Explicit formula for IFS fractal dimesnion

Question

Is there an explicit formula for finding the box counting dimension of an arbitrary IFS fractal, such as the IFS fern or any other random IFS fractal? If not, is there at least a summation, or recurrence relation that could find the fractal dimension? An example of how this would work would also be appreciated. If there is really no formula, is it just because we don't know it or because it cannot be expressed?

Answer 1

No - there is no such formula as discussed in this MathOverflow post.
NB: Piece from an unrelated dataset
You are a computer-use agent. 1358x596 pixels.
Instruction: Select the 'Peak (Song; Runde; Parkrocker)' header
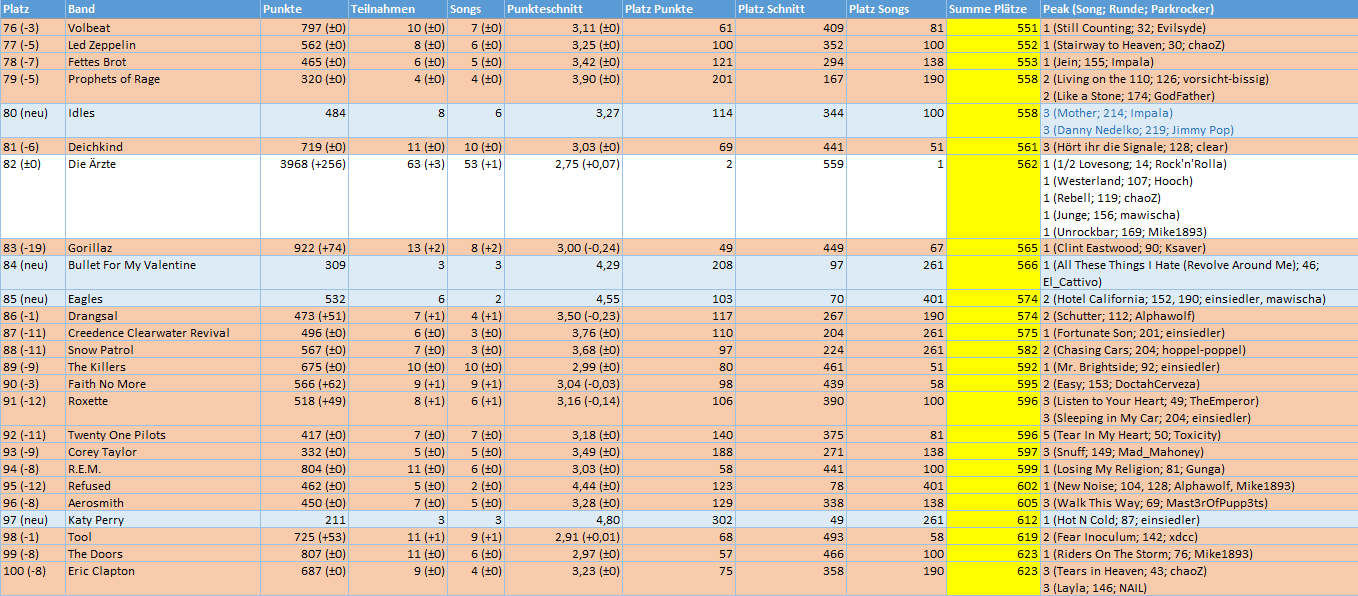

The most important work in this area has been done by Ken Falconer. His first paper on the subject "The Hausdorff dimension of self-affine fractals" Math. Proc. Cambr. Phil. Soc. 103 (1988) 339-350 contains an algorithm that yields an upper bound on the box-counting dimension which almost always yields the Hausdorff dimension as well. Using these ideas, I estimate the dimension of the fern to be about 1.84. I'm not certain, though, as the technique can fail in special cases. Later papers by Falconer and others explore situations where the technique is guaranteed to work.

Answer 2

For graph-directed IFS of similarities satisfying an open set condition with every cycle contracting, it's possible to compute the Hausdorff dimension:

Hausdorff Dimension in Graph Directed Constructions
R Daniel Mauldin, S C Williams
Transactions of AMS, vol309 no2, October 1988, 811-829

A regular IFS of can be considered as a graph-directed IFS with one node, so every similarity must be contracting.

However, similarities are not very general (you can have IFS with all sorts of transformation functions), box-dimension is sometimes different from Hausdorff dimension, and I don't know if any algorithm exists for verifying that the IFS passes the open set condition.

I have a Javascript implementation of the algorithm described in the paper (view page source), with some more information in two blog posts.